If it were about tariffs then we would expect that they would rate at least the barest mention in the various states’ Ordinances of Secession. But they do not. (Or not that I’ve seen; perhaps you’re aware of one that I’ve missed).

Don’t forget all the outbreaks of violence in the US between the War of 1812 and the Civil War. (Ignoring the Indian Wars.)

You have a bunch of slave rebellions, Bleeding Kansas, scattered violence over slavery in Missouri, Harper’s Ferry, etc. The main reasons most Southerners were for the war with Mexico was so that they could add the SW to the US as future slave states. (And that war wouldn’t have happened if it wasn’t for the Texas Revolution which started by American immigrants over slavery.)

In short, if there was a noticeable violent event in the US (or future US) in that era that didn’t involve Native Americans it was almost certainly about slavery.


Another to ask is: Why did the secession start at that time? Why not 5 or 10 years later or earlier? The general economic/trade/etc. conditions were the same. Why at the precise time? Answer: Lincoln was elected. He promised no new slave states. That was a deal breaker. (Remember all those famous compromises?)


All the “industrial” vs. “agricultural” stuff is overstated. The North was barely into heavy industry at the time. The overwhelming majority of the population lived in rural areas even in places like Ohio. Never mind all the states west of the Mississippi.
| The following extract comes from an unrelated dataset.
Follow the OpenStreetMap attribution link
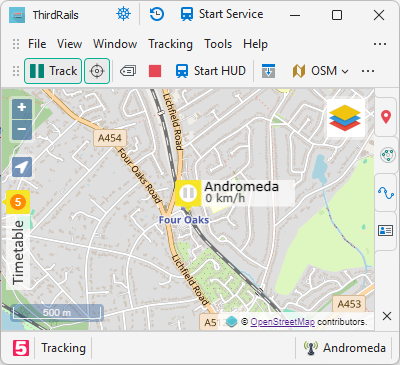 point(282,322)
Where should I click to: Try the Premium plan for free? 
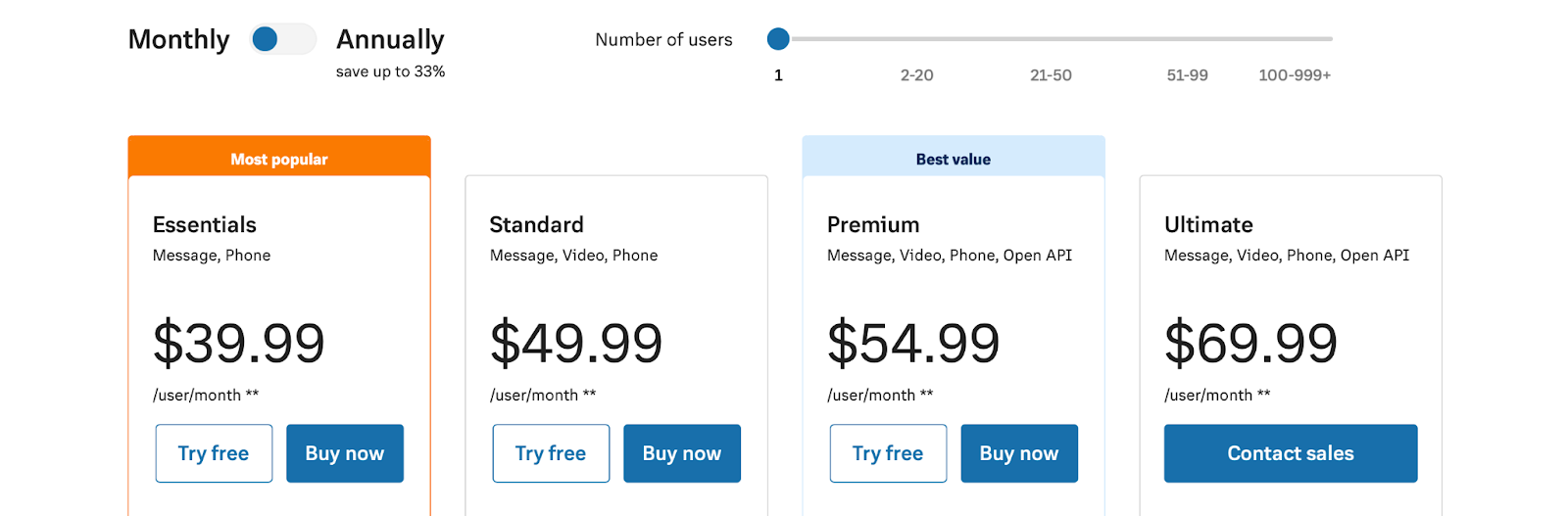tap(888, 453)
Answers 3, 4 and 5 are all totally compatible with Answer 6, so technically anyone answering any of those is not in disagreement with someone answering 6.

I would argue that Lincoln’s decision to re-supply Fort Sumter was an intentionally provocative act of war, even though it was Confederates who fired the first shots. Regardless, provocation from either side was not justified, and I have no desire to defend it.

“Manifest Destiny”, Nationalism, and the American brand of imperialism.

Maybe not. I’m not arguing for the “righteousness of the Southern cause”. I’m arguing against the righteousness of the American cause.

The moral evils of the two sides were not comparable. Southern white culture and institutions of the 19th century were about as evil as humans can get and have ever gotten – easily comparable to Nazi Germany, the Taliban, and the worst communist regimes. An entire way of life built on mass brutality and rape.

The crimes of the Union army pale in comparison.